Struct KeyBasedRetention

Source

pub struct KeyBasedRetention { /* private fields */ }

Expand description

The goal of key-based retention is to keep the latest record for a given key within a topic. This is the same as Kafka’s key-based retention and effectively makes the commit log a key value store.

KeyBasedRetention is guaranteed to return a key that is the record’s key.

Implementations§

Source §

impl KeyBasedRetention

Source

pub fn new(max_compaction_keys: usize) -> Self

A max_compaction_keys parameter is used to limit the number of distinct topic/partition/keys processed in a single run of the compactor.

Source

pub fn with_qids( qid_from_record: fn(&ConsumerRecord) -> Option<Qid>, max_compaction_keys: usize, ) -> Self

Similar to the above, but the qualified id of a record will be determined by a function.

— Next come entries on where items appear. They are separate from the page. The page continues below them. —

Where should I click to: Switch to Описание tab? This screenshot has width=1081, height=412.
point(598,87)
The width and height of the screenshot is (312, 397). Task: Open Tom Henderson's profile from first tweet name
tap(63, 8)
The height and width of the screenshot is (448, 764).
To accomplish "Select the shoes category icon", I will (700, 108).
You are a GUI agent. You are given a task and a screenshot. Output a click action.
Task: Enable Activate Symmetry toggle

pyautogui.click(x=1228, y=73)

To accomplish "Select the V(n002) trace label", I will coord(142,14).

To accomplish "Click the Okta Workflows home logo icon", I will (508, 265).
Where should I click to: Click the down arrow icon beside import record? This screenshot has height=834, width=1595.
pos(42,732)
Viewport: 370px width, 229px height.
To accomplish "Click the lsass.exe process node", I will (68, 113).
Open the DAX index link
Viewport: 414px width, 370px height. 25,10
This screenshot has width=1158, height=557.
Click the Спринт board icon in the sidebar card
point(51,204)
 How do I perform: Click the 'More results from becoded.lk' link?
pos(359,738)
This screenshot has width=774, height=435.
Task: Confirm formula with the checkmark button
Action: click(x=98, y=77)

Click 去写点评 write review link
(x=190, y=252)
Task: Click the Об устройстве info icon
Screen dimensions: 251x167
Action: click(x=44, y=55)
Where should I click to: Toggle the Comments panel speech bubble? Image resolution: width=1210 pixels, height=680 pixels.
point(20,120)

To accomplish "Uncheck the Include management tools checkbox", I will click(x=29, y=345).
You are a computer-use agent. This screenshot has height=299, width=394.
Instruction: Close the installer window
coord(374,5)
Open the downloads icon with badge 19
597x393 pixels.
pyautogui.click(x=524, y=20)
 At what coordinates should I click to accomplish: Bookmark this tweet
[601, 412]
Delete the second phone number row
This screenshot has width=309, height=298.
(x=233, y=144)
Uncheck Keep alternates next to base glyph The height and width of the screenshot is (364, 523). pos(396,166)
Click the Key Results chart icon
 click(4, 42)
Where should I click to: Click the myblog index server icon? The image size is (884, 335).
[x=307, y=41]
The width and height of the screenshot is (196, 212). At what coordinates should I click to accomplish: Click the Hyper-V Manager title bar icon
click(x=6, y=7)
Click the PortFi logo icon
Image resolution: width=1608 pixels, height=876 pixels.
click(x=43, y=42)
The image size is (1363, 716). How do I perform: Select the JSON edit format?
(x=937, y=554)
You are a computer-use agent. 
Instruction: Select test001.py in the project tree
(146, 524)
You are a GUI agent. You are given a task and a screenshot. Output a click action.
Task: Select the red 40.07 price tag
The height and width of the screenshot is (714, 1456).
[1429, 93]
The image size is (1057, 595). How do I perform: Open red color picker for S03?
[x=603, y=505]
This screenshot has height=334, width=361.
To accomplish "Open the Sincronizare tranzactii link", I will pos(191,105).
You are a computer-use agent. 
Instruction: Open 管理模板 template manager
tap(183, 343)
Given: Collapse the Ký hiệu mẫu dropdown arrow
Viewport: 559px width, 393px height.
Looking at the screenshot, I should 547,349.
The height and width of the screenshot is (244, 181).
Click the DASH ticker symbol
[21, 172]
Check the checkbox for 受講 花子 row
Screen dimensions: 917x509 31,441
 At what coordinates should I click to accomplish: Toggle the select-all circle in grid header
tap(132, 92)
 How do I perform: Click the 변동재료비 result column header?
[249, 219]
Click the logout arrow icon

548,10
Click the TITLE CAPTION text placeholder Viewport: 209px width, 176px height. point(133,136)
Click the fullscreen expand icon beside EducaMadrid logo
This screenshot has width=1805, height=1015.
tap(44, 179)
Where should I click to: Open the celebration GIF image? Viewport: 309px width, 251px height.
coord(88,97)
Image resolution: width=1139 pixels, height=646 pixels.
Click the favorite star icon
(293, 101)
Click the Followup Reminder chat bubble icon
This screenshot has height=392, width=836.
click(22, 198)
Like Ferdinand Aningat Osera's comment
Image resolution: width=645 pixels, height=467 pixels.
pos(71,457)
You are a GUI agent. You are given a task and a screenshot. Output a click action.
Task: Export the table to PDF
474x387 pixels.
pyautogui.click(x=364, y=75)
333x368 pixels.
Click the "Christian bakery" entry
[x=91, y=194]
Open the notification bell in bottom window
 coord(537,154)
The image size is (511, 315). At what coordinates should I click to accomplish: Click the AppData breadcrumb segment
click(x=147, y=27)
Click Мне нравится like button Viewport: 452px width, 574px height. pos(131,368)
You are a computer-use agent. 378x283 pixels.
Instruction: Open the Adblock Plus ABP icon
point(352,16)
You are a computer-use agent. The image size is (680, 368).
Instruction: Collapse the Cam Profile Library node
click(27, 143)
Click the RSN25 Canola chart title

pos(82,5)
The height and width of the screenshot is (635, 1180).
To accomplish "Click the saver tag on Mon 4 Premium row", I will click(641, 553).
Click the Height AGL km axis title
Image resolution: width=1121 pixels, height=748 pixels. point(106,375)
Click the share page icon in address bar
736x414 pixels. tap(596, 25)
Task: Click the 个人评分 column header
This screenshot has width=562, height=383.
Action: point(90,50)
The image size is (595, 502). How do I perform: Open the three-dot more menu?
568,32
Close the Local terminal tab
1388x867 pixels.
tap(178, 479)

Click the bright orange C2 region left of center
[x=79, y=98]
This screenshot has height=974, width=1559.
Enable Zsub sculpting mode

A max_compaction_keys parameter is used to limit the number of distinct topic/partition/keys processed in a single run of the compactor.

Trait Implementations§

Source §

impl CompactionStrategy for KeyBasedRetention

Source §

type S = (HashMap<u64, u64>, usize)

The state to manage throughout a compaction run.

Source §

type KS = Option<(HashMap<SmolStr, u64>, fn(&ConsumerRecord) -> Option<SmolStr>)>

The type of state required to manage keys. It may be that no state is required i.e. if the key field from the record is used.

Source §

fn key_init(&self) -> Self::KS

Produce the initial key state for the compaction.

Source §

fn key(key_state: &mut Self::KS, r: &ConsumerRecord) -> Option<Key>

The key function computes a key that will be used by the compactor for subsequent use. In simple scenarios, this key can be the key field from the topic’s record itself, which is the default assumption here. Returning None will result in this record being excluded from compaction.

Source §

fn init<'life0, 'async_trait>( &'life0 self, ) -> Pin<Box<dyn Future<Output = Self::S> + Send + 'async_trait>>
where Self: 'async_trait, 'life0: 'async_trait,

Produce the initial state for the reducer function.

Source §

fn reduce( state: &mut Self::S, key: Key, record: ConsumerRecord, ) -> MaxKeysReached

The reducer function receives a mutable state reference, a key and a consumer record, and returns a bool indicating whether the function has reached its maximum number of distinct keys. If it has then compaction may occur again once the current consumption of records has finished. The goal is to avoid needing to process every type of topic/partition/key in one go i.e. a subset can be processed, and then another subset etc. This strategy helps to manage memory.

Source §

fn collect(state: Self::S) -> CompactionMap

The collect function is responsible for mapping the state into a map of keys and their minimum offsets. The compactor will filter out the first n keys in a subsequent run where n is the number of keys found on the first run. This permits memory to be controlled given a large number of distinct keys. The cost of the re-run strategy is that additional compaction scans will be required, resulting in more I/O.